Ben Pepper, Senior Associate in the complex injury team at Bolt Burdon Kemp, said in a statement: “Almost a year after the explosion, some of the residents of Galpin’s Road are still living in hotels and with significant injuries and psychological harm caused by the events of 8 August. For example, we are acting for Elaine, who lived at 255 Galpin’s Road where the explosion originated. She sustained serious injuries including burns to almost half of her body and fractured ankles. We hope this investigation will assist in our case to establish liability and importantly, help Elaine and her family, and the other residents of Galpin’s Road who are still living in limbo, move forward.”

An SGN spokesperson told the LDRS: “Since last August, our thoughts have remained with the family of Sahara, the residents who were seriously injured and the wider community. We’re continuing to support the ongoing investigation, which is being led by the Metropolitan Police.”
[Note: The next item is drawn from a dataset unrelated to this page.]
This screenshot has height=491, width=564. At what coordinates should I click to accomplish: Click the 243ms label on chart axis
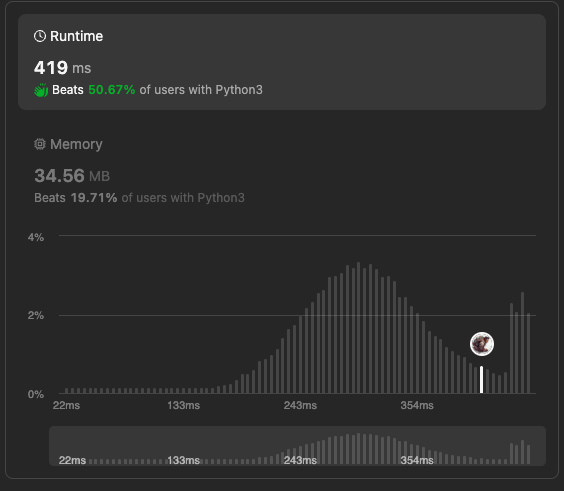click(300, 405)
The Met Specialist Crime Command said it was continuing its investigation into the circumstances surrounding the gas explosion. They said work was being done in conjunction with the Health and Safety Executive.

Detective Chief Inspector Katherine Goodwin of the Met’s Specialist Crime Command, told the LDRS: “This is an extremely complex investigation and we are working with the Health and Safety Executive in following all lines of enquiry, many of which are very specialist in their nature. My thoughts, and those of the team, remain with Sahara’s family and friends as well as those injured and affected by the explosion. We are committed to providing answers to the people of Galpin’s Road as expeditiously as we can.”

A Merton Council spokesperson told the LDRS: “As the first anniversary of the Galpin’s Road approaches, we continue to provide support to those affected by this tragic incident and will continue to do so for as long as any resident needs it.”